Today, Maduro remains entrenched in power while González Urrutia lives in hiding to avoid the arrest warrant against him. Chavismo intends to resolve the electoral dispute in this way, redoubling repression and trying to corner its opposition. The candidate from the coalition of forces led by María Corina Machado, who was unable to stand in the elections because she is disqualified, has ignored the summons of the Attorney General’s Office on three occasions. He alleges a lack of independence of the public powers and that the Attorney General, Tarek William Saab, acts as a political operator for the president, who went so far as to suggest that the persecuted candidate was preparing to flee.

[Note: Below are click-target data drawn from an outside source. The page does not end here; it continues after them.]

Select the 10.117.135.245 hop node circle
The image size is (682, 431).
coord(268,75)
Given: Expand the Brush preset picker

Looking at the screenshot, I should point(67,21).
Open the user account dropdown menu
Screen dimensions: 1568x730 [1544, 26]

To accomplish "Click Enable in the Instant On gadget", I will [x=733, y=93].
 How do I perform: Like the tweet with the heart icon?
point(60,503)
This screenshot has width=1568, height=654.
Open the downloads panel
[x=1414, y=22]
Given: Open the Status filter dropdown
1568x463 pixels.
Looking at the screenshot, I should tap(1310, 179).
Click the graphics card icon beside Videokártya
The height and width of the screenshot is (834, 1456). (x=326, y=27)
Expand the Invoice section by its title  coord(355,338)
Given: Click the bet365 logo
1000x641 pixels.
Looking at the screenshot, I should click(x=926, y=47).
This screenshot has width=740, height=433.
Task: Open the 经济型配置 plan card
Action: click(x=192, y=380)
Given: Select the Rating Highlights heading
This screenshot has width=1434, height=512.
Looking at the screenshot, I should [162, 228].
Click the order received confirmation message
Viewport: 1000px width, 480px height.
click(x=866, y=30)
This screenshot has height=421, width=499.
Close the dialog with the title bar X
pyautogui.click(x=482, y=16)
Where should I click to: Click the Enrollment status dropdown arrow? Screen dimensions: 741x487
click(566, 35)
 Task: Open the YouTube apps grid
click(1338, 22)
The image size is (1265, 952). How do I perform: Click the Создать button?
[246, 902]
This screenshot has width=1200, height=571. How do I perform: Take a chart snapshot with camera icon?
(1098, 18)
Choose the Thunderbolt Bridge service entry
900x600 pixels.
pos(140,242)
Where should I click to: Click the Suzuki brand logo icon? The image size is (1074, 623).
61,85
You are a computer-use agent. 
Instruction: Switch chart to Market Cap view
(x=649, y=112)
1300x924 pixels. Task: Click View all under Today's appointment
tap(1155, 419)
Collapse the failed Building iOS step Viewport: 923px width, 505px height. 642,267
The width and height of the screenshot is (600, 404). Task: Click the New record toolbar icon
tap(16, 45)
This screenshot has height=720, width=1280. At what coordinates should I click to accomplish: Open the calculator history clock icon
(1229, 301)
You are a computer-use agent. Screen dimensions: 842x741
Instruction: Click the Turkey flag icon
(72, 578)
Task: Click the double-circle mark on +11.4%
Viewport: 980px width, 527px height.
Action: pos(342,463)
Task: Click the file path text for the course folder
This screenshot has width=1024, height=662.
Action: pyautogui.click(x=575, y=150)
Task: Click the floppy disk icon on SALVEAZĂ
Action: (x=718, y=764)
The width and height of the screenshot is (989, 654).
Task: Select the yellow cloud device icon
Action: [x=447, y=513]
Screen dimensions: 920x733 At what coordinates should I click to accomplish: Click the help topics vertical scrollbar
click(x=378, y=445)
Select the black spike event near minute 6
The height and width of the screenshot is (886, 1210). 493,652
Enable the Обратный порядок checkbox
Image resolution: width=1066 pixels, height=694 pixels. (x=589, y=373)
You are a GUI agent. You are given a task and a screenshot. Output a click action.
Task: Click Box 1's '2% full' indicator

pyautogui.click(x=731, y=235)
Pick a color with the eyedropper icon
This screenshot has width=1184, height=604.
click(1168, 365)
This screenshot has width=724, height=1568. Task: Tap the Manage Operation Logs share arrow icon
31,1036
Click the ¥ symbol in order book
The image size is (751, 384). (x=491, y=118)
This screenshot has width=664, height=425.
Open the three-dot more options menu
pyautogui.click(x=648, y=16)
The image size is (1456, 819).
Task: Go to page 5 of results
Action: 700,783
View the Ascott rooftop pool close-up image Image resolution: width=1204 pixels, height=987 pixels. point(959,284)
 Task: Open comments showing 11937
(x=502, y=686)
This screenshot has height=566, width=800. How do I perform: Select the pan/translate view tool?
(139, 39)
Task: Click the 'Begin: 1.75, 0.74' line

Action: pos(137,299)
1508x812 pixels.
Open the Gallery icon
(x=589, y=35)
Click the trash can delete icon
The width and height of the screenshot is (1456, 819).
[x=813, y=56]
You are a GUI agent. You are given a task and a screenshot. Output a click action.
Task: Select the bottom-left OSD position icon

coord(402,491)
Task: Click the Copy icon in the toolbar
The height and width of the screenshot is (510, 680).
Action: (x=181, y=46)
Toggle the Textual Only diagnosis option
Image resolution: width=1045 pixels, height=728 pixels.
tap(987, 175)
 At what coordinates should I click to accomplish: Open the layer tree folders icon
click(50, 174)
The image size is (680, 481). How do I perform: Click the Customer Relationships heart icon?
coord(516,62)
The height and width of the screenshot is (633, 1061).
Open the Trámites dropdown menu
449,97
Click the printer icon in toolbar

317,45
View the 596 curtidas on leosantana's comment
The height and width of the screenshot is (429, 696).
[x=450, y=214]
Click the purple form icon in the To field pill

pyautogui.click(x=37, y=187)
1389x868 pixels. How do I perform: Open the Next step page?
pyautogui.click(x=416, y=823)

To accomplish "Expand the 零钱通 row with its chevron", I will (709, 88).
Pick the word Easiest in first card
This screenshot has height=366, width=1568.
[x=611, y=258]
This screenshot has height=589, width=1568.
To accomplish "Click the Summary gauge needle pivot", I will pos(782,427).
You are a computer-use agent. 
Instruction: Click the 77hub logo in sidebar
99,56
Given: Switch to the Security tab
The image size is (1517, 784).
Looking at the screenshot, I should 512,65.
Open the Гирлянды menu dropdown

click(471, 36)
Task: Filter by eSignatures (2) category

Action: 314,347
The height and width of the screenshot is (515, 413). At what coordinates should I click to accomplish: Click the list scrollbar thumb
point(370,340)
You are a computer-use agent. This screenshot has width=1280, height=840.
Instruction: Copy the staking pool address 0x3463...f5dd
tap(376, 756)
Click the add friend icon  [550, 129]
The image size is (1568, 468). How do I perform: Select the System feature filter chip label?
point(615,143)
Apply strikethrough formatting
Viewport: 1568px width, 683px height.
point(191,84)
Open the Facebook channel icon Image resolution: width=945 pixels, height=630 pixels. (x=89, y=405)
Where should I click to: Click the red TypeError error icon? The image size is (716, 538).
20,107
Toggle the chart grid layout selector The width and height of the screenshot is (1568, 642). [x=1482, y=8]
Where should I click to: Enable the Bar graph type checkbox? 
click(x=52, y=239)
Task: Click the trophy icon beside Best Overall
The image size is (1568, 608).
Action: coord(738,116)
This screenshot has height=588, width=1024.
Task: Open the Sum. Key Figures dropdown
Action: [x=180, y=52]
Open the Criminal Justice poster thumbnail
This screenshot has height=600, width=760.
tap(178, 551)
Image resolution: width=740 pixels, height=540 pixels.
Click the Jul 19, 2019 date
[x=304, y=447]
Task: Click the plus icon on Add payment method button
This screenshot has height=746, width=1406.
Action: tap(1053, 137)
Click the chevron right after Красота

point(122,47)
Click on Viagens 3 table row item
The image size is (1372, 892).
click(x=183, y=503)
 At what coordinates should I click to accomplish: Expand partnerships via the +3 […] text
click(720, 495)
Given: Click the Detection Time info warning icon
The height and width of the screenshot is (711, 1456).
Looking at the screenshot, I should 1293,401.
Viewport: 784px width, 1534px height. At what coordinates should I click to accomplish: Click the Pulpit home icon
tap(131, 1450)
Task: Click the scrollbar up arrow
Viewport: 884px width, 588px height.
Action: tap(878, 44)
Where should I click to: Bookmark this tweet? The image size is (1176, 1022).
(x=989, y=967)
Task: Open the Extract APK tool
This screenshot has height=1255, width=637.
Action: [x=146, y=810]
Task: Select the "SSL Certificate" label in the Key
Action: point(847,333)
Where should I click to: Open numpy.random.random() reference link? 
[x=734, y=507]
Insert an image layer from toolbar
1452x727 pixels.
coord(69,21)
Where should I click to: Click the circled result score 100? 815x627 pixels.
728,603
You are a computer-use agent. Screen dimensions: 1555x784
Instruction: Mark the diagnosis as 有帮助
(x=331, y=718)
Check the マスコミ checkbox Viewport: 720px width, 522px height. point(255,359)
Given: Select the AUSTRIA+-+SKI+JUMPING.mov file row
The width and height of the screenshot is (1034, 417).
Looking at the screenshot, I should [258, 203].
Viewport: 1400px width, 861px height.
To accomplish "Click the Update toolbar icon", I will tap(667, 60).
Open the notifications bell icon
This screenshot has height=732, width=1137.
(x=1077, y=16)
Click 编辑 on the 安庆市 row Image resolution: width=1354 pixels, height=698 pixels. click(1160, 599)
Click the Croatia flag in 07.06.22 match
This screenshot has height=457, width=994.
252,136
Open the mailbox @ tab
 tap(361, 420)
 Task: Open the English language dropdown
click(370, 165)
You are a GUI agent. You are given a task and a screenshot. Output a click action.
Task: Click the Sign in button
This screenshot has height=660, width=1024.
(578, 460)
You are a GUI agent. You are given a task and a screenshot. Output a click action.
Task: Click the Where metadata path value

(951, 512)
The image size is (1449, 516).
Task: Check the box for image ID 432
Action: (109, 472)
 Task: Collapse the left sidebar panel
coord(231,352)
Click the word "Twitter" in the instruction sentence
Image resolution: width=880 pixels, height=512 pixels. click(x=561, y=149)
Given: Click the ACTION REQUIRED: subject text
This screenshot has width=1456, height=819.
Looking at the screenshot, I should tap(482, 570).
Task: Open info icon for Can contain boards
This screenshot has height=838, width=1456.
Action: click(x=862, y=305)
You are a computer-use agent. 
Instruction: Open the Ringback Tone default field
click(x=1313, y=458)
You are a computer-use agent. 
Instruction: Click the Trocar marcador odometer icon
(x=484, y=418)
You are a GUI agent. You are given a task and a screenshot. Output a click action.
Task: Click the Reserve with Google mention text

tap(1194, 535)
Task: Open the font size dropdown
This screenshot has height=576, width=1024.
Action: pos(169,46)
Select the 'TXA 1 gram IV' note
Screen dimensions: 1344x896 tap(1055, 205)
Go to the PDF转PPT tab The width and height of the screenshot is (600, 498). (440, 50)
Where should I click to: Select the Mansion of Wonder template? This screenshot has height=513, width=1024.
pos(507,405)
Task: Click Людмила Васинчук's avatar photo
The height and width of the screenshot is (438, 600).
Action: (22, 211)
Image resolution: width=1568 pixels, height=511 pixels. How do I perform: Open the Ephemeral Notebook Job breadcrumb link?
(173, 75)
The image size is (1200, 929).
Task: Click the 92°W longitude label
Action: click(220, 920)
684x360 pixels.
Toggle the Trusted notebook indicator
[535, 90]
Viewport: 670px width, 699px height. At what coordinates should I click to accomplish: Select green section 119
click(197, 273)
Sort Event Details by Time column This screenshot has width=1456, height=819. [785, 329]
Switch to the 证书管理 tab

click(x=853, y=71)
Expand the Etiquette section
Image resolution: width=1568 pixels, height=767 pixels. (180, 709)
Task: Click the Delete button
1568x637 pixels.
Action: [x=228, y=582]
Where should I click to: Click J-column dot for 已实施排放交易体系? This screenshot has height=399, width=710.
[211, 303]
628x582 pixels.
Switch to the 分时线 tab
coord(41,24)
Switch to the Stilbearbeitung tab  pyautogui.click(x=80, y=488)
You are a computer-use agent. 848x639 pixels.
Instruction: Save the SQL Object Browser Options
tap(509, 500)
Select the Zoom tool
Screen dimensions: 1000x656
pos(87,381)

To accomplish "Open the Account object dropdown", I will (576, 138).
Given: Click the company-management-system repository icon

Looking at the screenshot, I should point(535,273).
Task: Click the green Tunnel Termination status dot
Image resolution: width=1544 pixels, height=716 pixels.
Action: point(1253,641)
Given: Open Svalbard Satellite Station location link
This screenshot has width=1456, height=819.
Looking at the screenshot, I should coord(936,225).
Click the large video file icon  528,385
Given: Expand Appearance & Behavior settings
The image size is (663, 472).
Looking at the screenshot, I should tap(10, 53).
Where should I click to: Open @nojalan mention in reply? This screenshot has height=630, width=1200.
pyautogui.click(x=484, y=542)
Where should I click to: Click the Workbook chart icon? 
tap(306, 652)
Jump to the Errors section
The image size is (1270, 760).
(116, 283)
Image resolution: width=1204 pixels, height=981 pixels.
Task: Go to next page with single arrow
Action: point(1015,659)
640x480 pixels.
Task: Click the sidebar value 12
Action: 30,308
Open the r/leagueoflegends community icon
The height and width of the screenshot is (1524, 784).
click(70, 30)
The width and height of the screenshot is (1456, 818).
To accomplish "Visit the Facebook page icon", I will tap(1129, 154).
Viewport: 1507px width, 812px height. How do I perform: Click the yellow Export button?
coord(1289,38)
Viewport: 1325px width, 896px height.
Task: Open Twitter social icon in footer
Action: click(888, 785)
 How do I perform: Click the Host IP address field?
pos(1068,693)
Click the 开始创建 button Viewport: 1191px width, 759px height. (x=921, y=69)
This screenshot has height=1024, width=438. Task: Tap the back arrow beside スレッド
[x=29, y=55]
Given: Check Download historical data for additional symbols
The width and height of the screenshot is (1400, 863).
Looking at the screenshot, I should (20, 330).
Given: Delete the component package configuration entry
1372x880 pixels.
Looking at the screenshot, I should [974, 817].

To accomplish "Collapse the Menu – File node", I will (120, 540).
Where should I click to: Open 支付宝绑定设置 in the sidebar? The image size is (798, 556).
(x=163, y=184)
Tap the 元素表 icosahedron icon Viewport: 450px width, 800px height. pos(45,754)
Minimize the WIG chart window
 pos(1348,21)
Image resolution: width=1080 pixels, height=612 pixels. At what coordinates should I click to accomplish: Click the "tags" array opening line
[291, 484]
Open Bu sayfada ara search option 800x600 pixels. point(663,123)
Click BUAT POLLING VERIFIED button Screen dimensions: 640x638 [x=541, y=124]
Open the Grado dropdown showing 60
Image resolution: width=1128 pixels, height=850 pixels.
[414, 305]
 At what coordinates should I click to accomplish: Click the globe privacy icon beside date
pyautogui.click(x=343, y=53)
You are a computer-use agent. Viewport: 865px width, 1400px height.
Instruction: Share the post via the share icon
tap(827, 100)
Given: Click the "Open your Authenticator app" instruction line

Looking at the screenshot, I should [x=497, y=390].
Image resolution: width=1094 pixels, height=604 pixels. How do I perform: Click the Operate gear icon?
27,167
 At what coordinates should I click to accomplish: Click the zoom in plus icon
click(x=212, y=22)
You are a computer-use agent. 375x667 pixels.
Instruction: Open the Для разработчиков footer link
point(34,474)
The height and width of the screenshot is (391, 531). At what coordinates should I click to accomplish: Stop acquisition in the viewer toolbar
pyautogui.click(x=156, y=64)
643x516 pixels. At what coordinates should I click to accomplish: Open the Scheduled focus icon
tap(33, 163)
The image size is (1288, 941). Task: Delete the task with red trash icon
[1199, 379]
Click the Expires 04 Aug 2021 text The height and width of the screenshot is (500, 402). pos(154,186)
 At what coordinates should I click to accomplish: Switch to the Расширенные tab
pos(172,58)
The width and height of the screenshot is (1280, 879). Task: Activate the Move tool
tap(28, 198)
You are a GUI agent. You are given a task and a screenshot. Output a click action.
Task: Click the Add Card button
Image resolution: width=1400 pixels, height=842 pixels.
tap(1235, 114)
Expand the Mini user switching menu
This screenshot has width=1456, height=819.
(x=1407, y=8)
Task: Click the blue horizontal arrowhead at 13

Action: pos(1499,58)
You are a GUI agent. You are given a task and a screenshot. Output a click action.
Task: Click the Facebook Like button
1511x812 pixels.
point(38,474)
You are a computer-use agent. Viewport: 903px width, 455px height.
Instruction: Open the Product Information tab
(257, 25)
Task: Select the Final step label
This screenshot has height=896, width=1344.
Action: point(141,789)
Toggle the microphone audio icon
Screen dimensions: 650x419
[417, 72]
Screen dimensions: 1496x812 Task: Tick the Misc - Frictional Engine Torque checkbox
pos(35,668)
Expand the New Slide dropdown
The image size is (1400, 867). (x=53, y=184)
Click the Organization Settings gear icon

This is a reprehensible strategy used on multiple occasions by the government apparatus. That is, intensifying the judicial and political harassment of adversaries to force an escape, as ended up happening with the opposition Juan Guaidó. González Urrutia’s defense team assures, however, that he does not plan to leave the country or ask for asylum in an embassy. The first reactions of the international community have been of unqualified condemnation of this persecution, while Machado accuses the Chavista leadership of “having lost all sense of reality.”
Suspicions of fraud have not only come from the opposition, but have also been encouraged by one of the few independent organizations that participated as an observer in the elections, the Carter Center, and by the head of the National Electoral Council (CNE), who was dismissed after his complaint. However, Chavismo refuses to show the minutes to prove its victory while it tightens its repression.
The signals coming from Miraflores Palace do not suggest, for the moment, any concession. Faced with internal and external pressure, Chavismo has strengthened its hard core. Vice President Delcy Rodríguez has assumed control of oil, the country’s main economic engine, and the inflexible and veteran leader Diosdado Cabello will control the police forces from the Ministry of the Interior and Justice. In the midst of the crisis, Maduro is trying to divert attention by decreeing “the advancement of Christmas to October 1st.” An absurd way of getting around the social and political emergency that Venezuela is experiencing due to its inability to present evidence that refutes electoral fraud.